A. A warning to the nations.
1. (1-3) A promise to bring back scattered and mistreated Israel.
“For behold, in those days and at that time,
When I bring back the captives of Judah and Jerusalem,
I will also gather all nations,
And bring them down to the Valley of Jehoshaphat;
And I will enter into judgment with them there
On account of My people, My heritage Israel,
Whom they have scattered among the nations;
They have also divided up My land.
They have cast lots for My people,
Have given a boy as payment for a harlot,
And sold a girl for wine, that they may drink.”
a. In those days and at that time: Joel’s prophecy still concerns the time period connected with it shall come to pass afterward mentioned in Joel 2:28. This is the broad period of the last days, initiated by the Ascension of Jesus and the birth of the church on the day of Pentecost.

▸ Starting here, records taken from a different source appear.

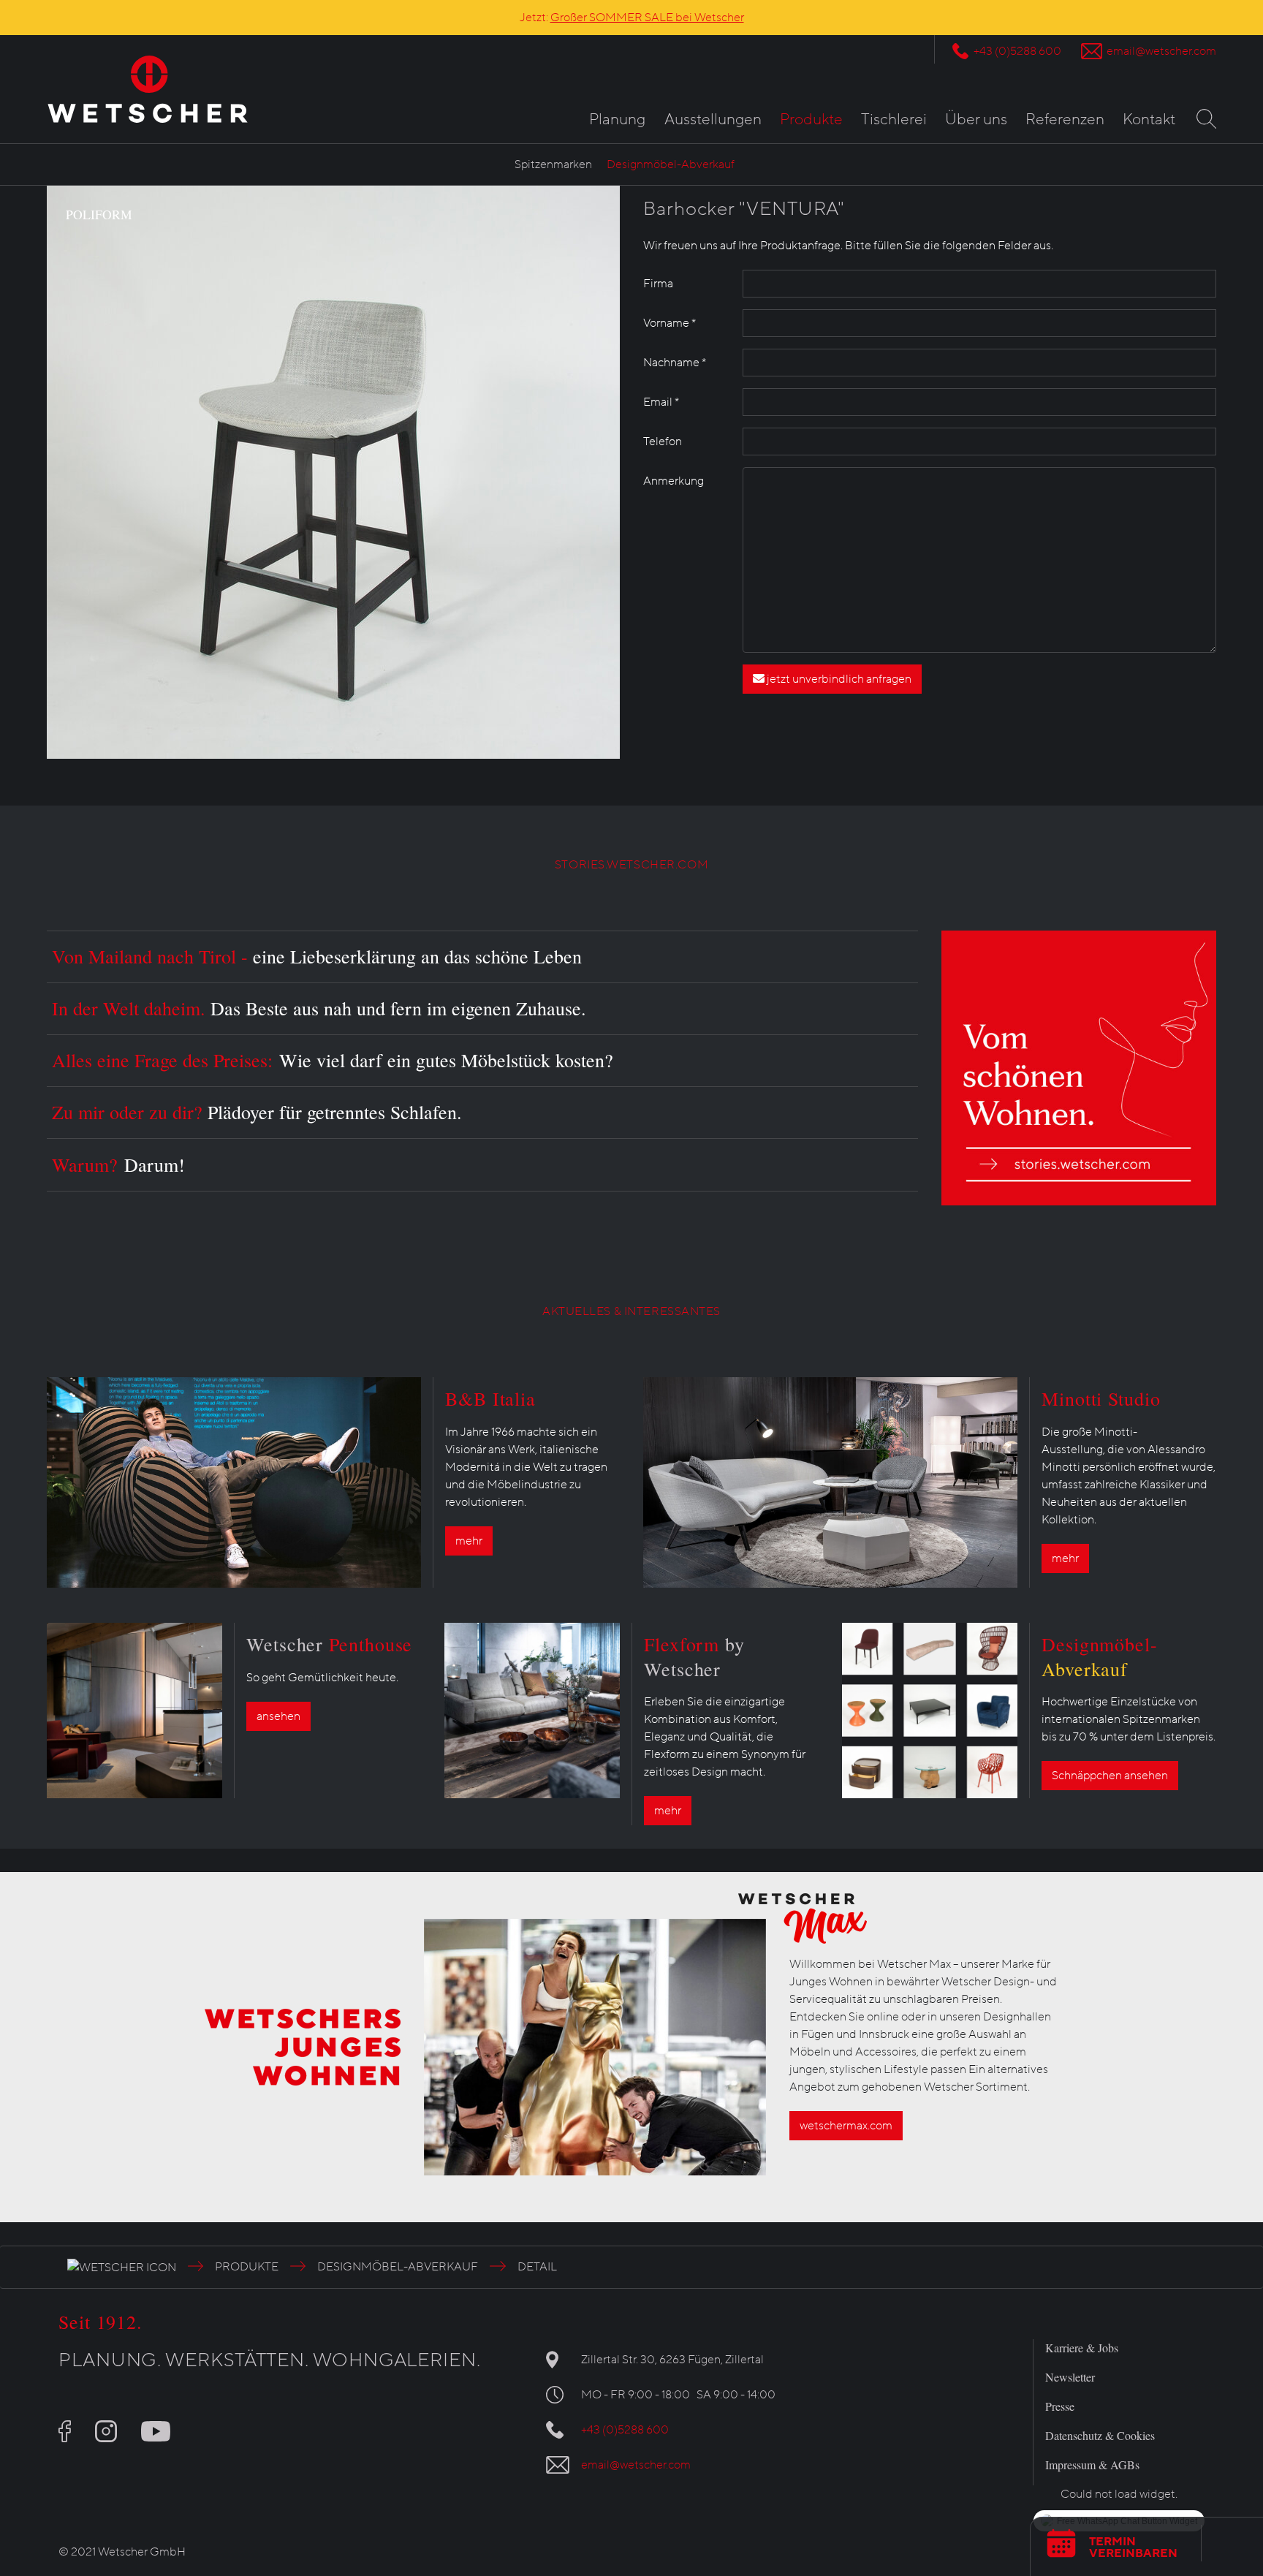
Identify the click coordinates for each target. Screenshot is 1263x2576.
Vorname (669, 323)
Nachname (674, 363)
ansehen (278, 1716)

i. Many have the wrong idea of the “last days,” thinking only in terms of the final years or months immediately before the return of Jesus in glory to this earth, or the rapture of the church. Scripturally, we can think of the last days as an era, one that began with the birth of the church on the day of Pentecost. Since that time, the church has not been rushing towards a distant edge that represents the consummation of all things. Instead, on Pentecost the church came to the edge – and has run parallel to the brink for some 2,000 years.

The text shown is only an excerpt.